The one thing about fava beans is that like a nesting doll, they’re hidden beneath a few outer layers of “packaging”. The beans grow in a huge, fuzzy pod and so a couple pounds of them might only yield a small bowl when shelled. They also have a thick outer skin that should be removed. The best way to remove the skin is by boiling the shelled beans for about a minute in salted water, followed by shocking them in an ice bath. The ice bath not only helps loosen the skin a bit; it also stops the cooking process before the beans have a chance to get mushy. The result is a beautiful bowl of al dente fava beans: bright green and tender with just the slightest firmness at the center.
Once peeled, your fava beans can be eaten as-is, or you can dress them with a little lemon zest, olive oil, black pepper and course salt. The lemon zest and salt compliment the earthiness of the beans, while the fruity olive oil adds a rich, silky texture. If you can, shoot for some quality extra virgin olive oil. Since the beans are a bit buttery, a little bitterness and acidity from a flavorful olive oil will balance the flavors beautifully.

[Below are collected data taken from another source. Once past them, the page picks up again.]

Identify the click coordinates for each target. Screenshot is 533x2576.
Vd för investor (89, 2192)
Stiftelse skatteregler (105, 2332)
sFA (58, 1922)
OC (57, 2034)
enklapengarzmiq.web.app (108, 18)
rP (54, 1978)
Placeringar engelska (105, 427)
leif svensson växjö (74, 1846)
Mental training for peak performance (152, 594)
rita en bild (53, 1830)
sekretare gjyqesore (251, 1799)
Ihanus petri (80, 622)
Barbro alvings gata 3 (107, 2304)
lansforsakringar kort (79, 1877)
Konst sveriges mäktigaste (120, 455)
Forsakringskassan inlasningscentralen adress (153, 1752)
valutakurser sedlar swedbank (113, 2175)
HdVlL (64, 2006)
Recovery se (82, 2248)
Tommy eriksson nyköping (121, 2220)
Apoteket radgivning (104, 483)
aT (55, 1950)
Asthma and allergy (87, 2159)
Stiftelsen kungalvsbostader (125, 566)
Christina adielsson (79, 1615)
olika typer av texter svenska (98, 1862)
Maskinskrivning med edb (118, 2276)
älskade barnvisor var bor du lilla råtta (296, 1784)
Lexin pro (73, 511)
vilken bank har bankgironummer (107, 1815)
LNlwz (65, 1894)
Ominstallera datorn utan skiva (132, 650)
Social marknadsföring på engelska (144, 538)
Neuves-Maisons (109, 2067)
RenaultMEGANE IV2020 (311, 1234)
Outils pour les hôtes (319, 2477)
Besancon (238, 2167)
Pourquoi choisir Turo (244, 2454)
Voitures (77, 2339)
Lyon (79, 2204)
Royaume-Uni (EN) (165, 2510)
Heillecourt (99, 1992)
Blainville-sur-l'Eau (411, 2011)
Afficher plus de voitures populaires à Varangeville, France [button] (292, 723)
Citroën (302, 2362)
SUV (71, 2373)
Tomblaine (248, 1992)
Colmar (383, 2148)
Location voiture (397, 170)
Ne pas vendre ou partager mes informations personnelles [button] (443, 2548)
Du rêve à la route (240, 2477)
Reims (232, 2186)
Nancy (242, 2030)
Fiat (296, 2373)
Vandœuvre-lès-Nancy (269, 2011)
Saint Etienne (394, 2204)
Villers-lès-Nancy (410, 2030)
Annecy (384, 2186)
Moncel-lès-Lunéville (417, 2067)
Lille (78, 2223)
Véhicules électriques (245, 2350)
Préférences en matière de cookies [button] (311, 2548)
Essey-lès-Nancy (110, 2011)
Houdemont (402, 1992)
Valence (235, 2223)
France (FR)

The dressed fava beans are great right out of the bowl, but some toasted bread with a drizzle of olive oil goes a long way. Sprinkle on a little extra course salt for good measure, and you’re on your way to one of the simplest, most luxurious tastes of early summer!
Though the preparation of fava beans can be a bit time consuming, the final product comes together in just a few minutes.
2-3 lbs fava beans in their pods
1-2 tsp lemon zest
extra virgin olive oil, for drizzling
freshly ground black pepper and course salt, to taste
Remove the fava beans from their pods by separating them lengthwise with your fingers. Discard the pods and store the beans in a small bowl.
Meanwhile, bring 8 cups of salted water to a boil. Toss the beans into the boiling water and allow them to boil for approximately one minute. Using a slotted spoon or wire skimmer, remove the beans from the boiling water and transfer immediately to a bowl of ice water.
Once they have cooled, strain the beans. Using the fingernail of your thumb, pierce a hole in the tough outer skin near the “seam side” of the bean. Carefully remove and discard the skins, and place the peeled beans into a small bowl.
Gently toss the beans with the lemon zest, olive oil, salt and black pepper.
If serving with bread, toast the bread and drizzle with olive oil. Pile the beans over the toast and sprinkle with a pinch of course salt. The fava beans taste best when served at room temperature.